For integer/None inputs, if the estimator is a classifier and y is either binary or multiclass, StratifiedKFold is used. In all other cases, KFold is used.

  • scoring: str

    • callable or None, default=None A string (see model evaluation documentation) or a scorer callable object / function with signature scorer(estimator, X, y). If None, the score method of the estimator is used.

Selection

RankSelection

  • pct_survivors: int, float

    • Argument that controls the number of survivors.


RouletteWheelSelection

  • pct_survivors: int, float

    • Argument that controls the number of survivors.


SteadyStateSelection

  • elimination_ratio: float [default=.3]

    • Determine how many candidates are eliminated.


TournamentSelection

  • k: int [default=2]

    • Argument that controls the number of participants in each tourament.

  • preserve_remainders: bool [default=True]

    • If True, the remaining individuals not selected for tournament will survive the selection process.


StochasticUniversalSampling

  • pct_survivors: int, float

    • Argument that controls the number of survivors.


BoltzmannSelection

  • pct_survivors: float

    • Argument that controls the number of survivors.

  • T0: int, float

    • Initial Temperature to calculate Boltzmann probability. A number between [5, 100].

  • a: int, float

    • Alpha, a constant between [0, 1].

Mating

MatingFunction

  • cr_proba: int, float [default=1]

    • Percentage of survived population. Determines how many couples are paired during mating.

  • increst_prevention: bool [default=True]

    • If True, solution candidates sharing the same parents will be paired together.


Reproduction

KPointCrossover

  • k: int

    • Number of times of the chromosomes being splitted.
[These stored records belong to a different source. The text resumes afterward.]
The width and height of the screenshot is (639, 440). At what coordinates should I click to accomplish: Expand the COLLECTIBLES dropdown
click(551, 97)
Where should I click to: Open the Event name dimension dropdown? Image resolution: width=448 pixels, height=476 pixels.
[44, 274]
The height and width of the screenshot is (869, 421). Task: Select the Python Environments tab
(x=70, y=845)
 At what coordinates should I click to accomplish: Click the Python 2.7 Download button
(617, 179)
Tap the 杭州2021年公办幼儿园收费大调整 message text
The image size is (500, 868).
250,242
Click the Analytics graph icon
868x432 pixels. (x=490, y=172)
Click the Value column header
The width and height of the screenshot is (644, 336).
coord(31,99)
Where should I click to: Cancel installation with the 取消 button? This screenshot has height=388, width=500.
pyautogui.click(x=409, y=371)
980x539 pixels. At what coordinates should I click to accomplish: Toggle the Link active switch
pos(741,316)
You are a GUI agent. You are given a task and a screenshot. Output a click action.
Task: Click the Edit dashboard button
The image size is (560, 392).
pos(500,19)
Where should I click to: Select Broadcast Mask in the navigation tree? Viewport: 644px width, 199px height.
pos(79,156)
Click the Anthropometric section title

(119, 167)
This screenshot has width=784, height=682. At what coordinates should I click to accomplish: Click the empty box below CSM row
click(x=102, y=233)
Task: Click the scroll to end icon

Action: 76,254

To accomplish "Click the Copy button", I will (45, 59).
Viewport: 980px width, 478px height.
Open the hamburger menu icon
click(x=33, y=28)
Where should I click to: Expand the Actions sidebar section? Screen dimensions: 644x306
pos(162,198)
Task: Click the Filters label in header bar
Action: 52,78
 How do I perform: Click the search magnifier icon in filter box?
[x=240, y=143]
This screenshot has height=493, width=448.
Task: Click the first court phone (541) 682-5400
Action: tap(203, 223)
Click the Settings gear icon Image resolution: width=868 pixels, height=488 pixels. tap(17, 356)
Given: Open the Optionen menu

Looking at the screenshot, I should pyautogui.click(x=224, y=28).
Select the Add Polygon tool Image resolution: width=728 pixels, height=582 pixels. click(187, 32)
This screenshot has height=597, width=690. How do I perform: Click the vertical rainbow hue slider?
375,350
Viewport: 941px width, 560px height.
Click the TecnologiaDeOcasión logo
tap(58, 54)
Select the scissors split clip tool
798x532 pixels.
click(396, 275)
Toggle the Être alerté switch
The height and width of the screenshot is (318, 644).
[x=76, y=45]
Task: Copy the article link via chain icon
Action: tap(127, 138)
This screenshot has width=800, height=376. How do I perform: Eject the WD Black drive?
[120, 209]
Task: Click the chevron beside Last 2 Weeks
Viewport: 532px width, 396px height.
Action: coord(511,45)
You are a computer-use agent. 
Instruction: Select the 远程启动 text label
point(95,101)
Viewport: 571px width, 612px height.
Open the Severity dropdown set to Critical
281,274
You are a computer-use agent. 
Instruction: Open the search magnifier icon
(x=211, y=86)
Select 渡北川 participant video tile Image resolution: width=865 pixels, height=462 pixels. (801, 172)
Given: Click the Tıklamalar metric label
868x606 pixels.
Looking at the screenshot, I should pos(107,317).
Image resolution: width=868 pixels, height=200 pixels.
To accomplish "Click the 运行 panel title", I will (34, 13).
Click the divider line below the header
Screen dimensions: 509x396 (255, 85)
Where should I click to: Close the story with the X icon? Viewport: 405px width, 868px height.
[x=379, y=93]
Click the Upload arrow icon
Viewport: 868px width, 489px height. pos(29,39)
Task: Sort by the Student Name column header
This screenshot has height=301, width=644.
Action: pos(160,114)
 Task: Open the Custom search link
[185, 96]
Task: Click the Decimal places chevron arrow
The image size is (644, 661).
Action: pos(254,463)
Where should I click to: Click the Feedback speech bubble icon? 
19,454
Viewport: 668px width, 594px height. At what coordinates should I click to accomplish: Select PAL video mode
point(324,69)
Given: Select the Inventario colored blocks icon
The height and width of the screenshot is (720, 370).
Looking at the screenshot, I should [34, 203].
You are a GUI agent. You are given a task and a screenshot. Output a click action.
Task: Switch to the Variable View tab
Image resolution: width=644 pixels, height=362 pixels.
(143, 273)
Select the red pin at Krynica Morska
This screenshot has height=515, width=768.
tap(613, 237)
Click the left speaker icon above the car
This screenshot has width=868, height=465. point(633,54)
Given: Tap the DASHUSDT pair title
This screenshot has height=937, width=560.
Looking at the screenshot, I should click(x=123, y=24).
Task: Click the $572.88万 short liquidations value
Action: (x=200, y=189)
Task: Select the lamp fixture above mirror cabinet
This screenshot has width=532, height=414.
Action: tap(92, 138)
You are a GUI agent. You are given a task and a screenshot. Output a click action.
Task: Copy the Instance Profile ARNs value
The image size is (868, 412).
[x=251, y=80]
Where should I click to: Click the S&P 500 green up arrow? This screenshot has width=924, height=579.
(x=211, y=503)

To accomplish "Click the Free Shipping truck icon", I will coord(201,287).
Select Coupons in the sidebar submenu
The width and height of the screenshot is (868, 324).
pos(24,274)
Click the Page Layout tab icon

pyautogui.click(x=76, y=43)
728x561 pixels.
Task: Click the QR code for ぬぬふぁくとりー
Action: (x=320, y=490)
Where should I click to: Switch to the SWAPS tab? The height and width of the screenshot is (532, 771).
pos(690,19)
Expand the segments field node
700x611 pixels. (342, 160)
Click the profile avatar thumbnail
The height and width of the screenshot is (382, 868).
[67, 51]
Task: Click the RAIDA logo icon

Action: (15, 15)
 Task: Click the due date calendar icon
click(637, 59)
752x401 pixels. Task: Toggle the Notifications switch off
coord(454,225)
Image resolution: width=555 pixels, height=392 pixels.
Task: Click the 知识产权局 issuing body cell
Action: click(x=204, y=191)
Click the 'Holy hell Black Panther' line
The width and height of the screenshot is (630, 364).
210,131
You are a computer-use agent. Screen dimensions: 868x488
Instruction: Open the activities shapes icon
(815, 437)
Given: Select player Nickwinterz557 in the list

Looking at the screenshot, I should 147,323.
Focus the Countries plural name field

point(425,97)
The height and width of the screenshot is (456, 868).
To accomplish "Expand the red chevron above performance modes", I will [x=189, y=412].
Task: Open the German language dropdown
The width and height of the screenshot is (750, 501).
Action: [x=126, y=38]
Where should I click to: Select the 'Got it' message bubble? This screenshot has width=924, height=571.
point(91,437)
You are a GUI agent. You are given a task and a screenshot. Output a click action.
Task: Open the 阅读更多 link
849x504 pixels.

  • c_pt: int, str [default=’random’]

    • If int, c_pt will be the position index of the splitting points. If str, the splitting point location where be randomly determined. If ‘random’, the splitting point will be randomly picked.


Mutation

BitStringMutation

  • epsilon: float [default=.15]

    • Mutation rate that determines if genes will mutate or not.


ExchangeMutation

  • epsilon: float [default=.15]

    • Mutation rate that determines if genes will mutate or not.


ShiftMutation

  • epsilon: float [default=.15]

    • Mutation rate that determines if genes will mutate or not.


Environment

AdaptiveReproduction

  • pop_cap: int [default=None]

    • Maximum population size.


AdaptiveMutation

  • a: int, float [default=.2]

    • Alpha, a constant to adjust the self-adaptive mutation rate.


Elitism

  • pct: int, float [default=.05]

    • Percentage of population being selected as elites.

Warnings

Population Decline Warning

  • The Population Decline Warning indicates the current population size has become smaller than the previous generation, which might leads to premature convergence


Elitism Failed Warning

  • The Elitism Failed Warning indicates the number of elites selected was zero due to round issue.


Low Population Warning

  • The Low Population Warning indicates the initial population size might be too smaller. Which might leads to premature convergence.


Low Population Diversity Warning

  • The Low Population Diversity Warning indicates most of the candidates in the current generation were reproduced by the same parents. Which might leads to premature convergence.